Salvo por teólogos y verdaderos estudiosos, la propensión para asumir irracionalmente la “existencia de un dios” es mayor mientras menos solventes en intelecto son las personas. No es propósito abogar acá por el ateísmo. De hecho no lo compartimos. Sin embargo, cabe enmarcar el espinoso tema de “dios” en el debido contexto filosófico. Constreñir su figura al ser etéreo que el hombre lo requiere para resguardarse de la angustia, la pobreza y la indigencia de alma, es tan simplista como abstraerse de la vida misma.
Tal vez el mejor referente filosófico es I. Kant. Referimos tres de sus obras emblemáticas: Crítica de la razón pura, Crítica de la razón práctica, y Nueva dilucidación de los principios primeros del conocimiento metafísico. De ellas se concluye en el primer y básico error en que incurren quienes “defienden” en ignorancia la existencia de un dios… necesidad instrumental o fenomenológica, en atención a sus caracteres místicos.
Las cualidades de dios como todopoderoso, misericordioso, universal y omnisciente en nada abonan a favor de su realidad. Esas representaciones y atributos pueden a lo más definir sus características. El filósofo afirma que decir “Dios es” en modo alguno determina su existencia, siendo que en la razón el predicado no añade algo nuevo al sujeto. Sobre el asunto Kant habla de paralogismos – razonamientos falsos, según la RAE – trascendentales, que conllevan a desvirtuar los ideales del ánima. Así como de contradicciones de la razón pura, pues implican torpezas al enfrentar el mundo. Las dos aproximaciones desembocan, según el alemán, en el yerro de concebir a dios con “argumentos metafísicos engañosos.”

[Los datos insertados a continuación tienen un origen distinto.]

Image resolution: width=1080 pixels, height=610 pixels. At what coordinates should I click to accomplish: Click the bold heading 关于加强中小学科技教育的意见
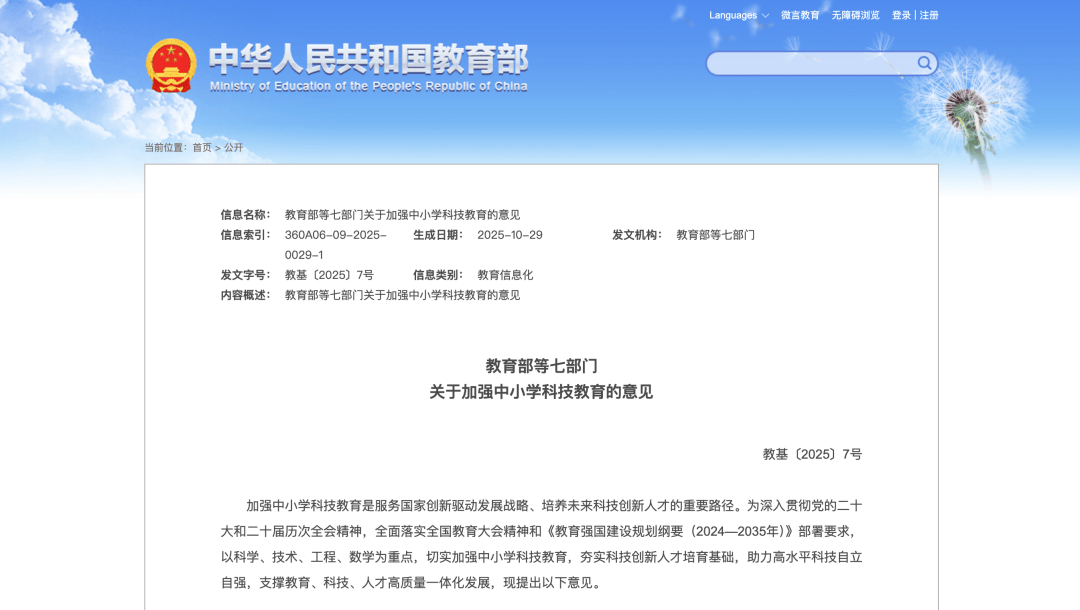(541, 392)
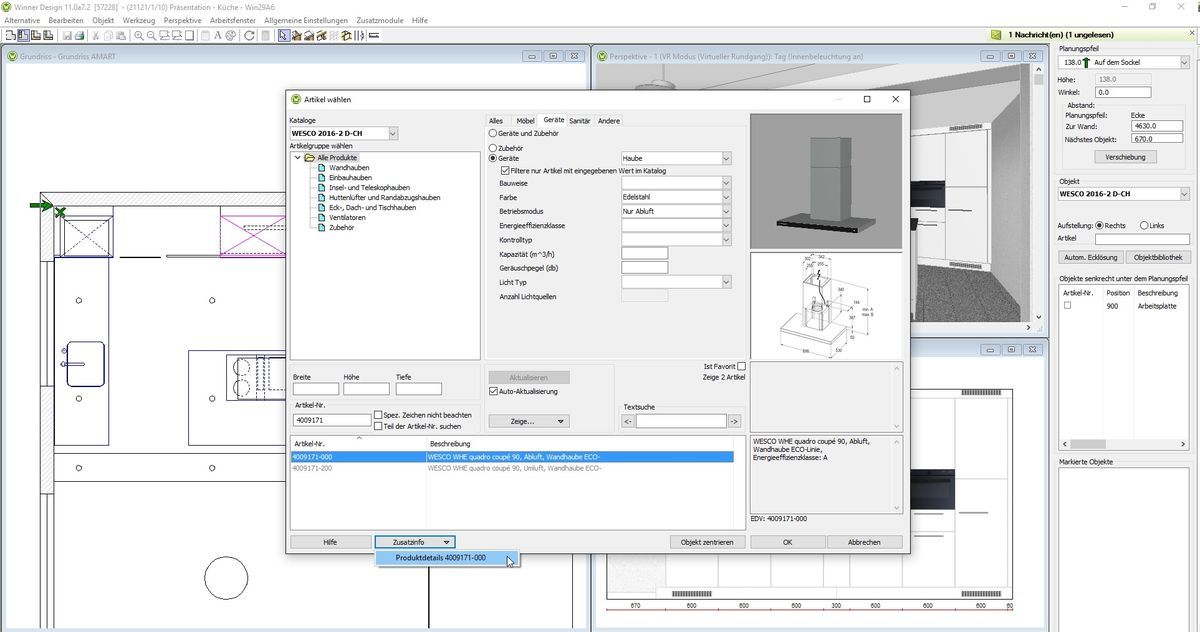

En función de lo expuesto, para la filosofía kantiana referirse a “un” dios es hacerlo a adecuados conceptos de moralidad y libertad. Estamos, pues, frente a una razón práctica que obliga al hombre a creer en dios sustentado en una fe racional. Alejada ésta de toda y cualquier revelación divina, bienaventurada… para centrar el credo en postulados de un bien supremo más tangible.